[ Histoire de la Nouvelle ]
La nouvelle au fil des années.
Essor
On s’accorde à considérer le XIXe siècle comme l’âge de l’essor de la nouvelle. La forme prévaut alors dans la littérature fantastique et gothique anglo-saxonne. En France, elle est popularisée par des auteurs réalistes comme Honoré de Balzac, Gustave Flaubert ou Victor Hugo alors que d’autres comme Alphonse Daudet Prosper Mérimée ou Guy de Maupassant se sont tout bonnement spécialisés dans le genre avec la volonté d’explorer et de développer ce nouveau genre littéraire. Maupassant en devient l’un des maîtres incontestés.

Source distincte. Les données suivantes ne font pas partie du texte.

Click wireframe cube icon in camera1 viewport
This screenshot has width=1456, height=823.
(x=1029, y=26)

En Allemagne, la « Novelle » est d’abord conjuguée au romantisme et au fantastique avant d’être exploitée par les auteurs réalistes comme Theodor Storm ou Adalbert Stifter.

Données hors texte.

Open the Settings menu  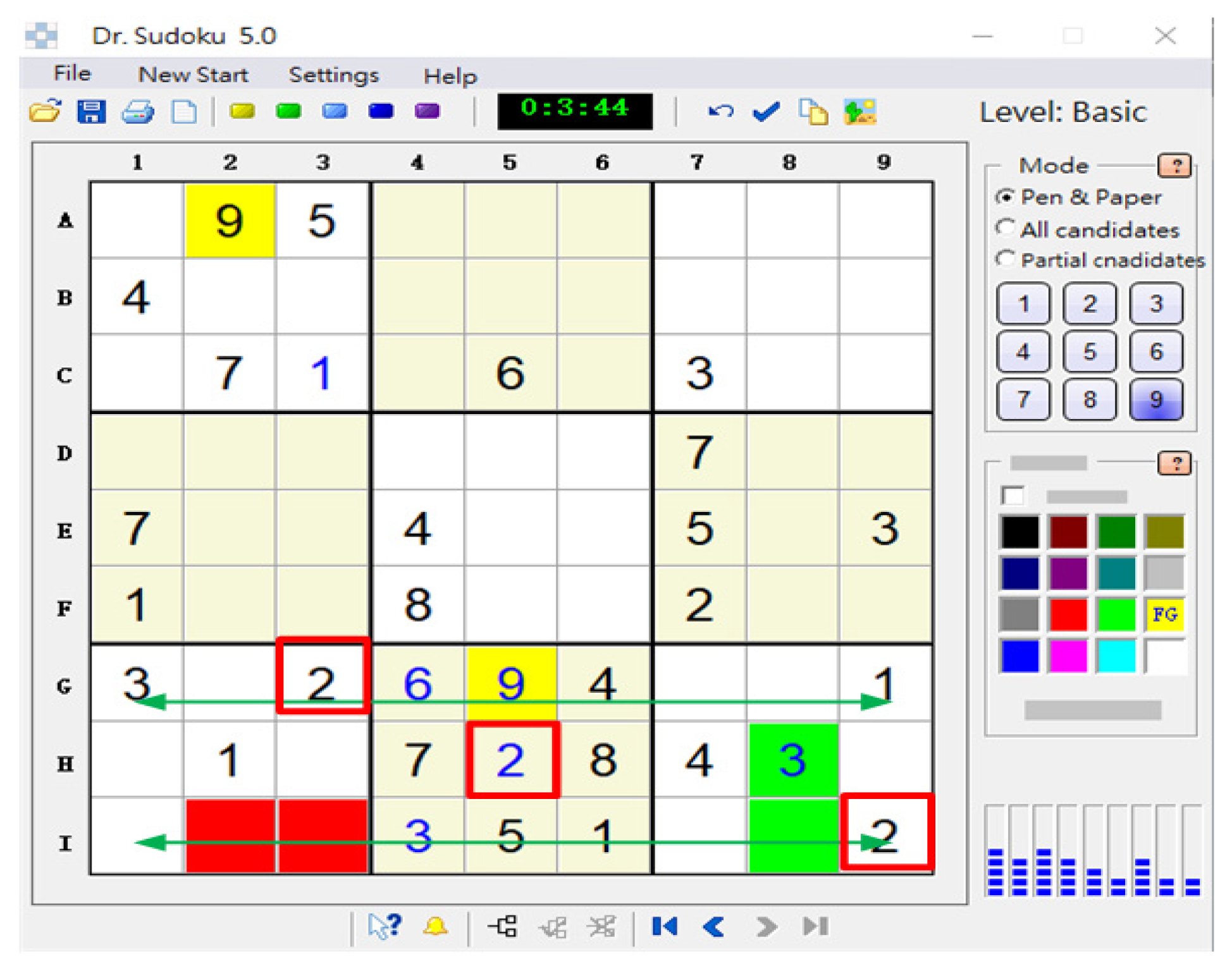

La nouvelle est aussi majoritairement réaliste en Russie, où Alex Pushkin, Nicolas Gogol, Léon Tolstoy ou Anton Tchekov l’ennoblissent et l’amènent à un niveau d’excellence littéraire. Outre-Atlantique, Nathaniel Hawthorne (1804-1864) participe, à travers l’écriture de nouvelles, à l’émancipation de la littérature américaine.
Edgar Allan Poe (1809-1849) développe et intronise le genre, il exploite à travers lui le fantastique, le gothique, le policier ou encore la science-fiction.
Avec la popularisation et l’essor de la nouvelle, la théorie et les études apparaissent. Le développement de la « Novelle » allemande inspire de nombreux théoriciens et penseurs, dont Johann Wolfgang von Goethe et Edgar Allan Poe qui énonce les préceptes de la nouvelle en 1842 à l’occasion d’une critique d’un recueil de Nathaniel Hawthorne.

La fin du XIXe siècle voit s’illustrer à travers la nouvelle des auteurs comme Conrad, Stevenson, Kipling ou encore Saki. A cette période, la nouvelle est un genre établi, populaire et il n’est pratiquement aucun genre littéraire qu’elle n’ait investi.

A l’aube du XXe siècle, le Slovène Ivan Cankar et le Tchèque Franz Kafka publient tous deux des œuvres importantes pour le genre. Cankar produit des textes originaux et variés allant de critiques sociales aux contes psychologiques ou symboliques alors que Kafka, avec sa vision énigmatique, cauchemardesque, écrira près de 80 nouvelles très diverses en styles, calibres (certaines en comptent que 100 mots), thèmes et techniques. On retient surtout La Métamorphose et La Colonie pénitentiaire. Cankar et Kafka ont à leur tour élargi les possibilités de la nouvelle.
En 1914, James Joyce publie Gens de Dublin, recueil phare de 15 nouvelles décrivant la classe moyenne dublinoise et à travers elle la société irlandaise, avec une lucidité sans précédent. Cette critique des mœurs et de la société restera l’empreinte de bon nombre de nouvellistes anglo-saxons du XXe siècle comme Ernest Hemingway, John Cheever ou John Steinbeck.
En France, bien qu’en perte de popularité au cours du XXe siècle, la nouvelle reste un genre prisé. Citons, parmi les grands contributeurs français du siècle, Jean-Paul Sartre avec le recueil Le Mur (1939), Marcel Aymé avec Le Passe-Muraille, publié en 1943 ou encore Albert Camus avec L’Exil et le royaume (1957).
Du fait de son intensité et de sa brièveté, la nouvelle se prête aux modes de lecture actuels : on la lit dans le train, dans le métro ou à la plage. Même contemplative, elle nécessite une écriture efficace, économe en descriptions et une entrée en matière rapide. C’est aussi pour ces raisons qu’elle reste une forme littéraire prisée par les journaux et les magazines pour des parutions spéciales type « suppléments ». Beaucoup d’auteurs contemporains sont sollicités pour écrire des textes courts destinés à être publiés dans la presse mais beaucoup aussi, s’adonnent spontanément au genre, de façon ponctuelle comme Anne-Marie Garat ou Marie-Hélène Lafon ou pour en faire une spécialité comme Hervé Le Tellier, Marc Villard ou Annie Saumont.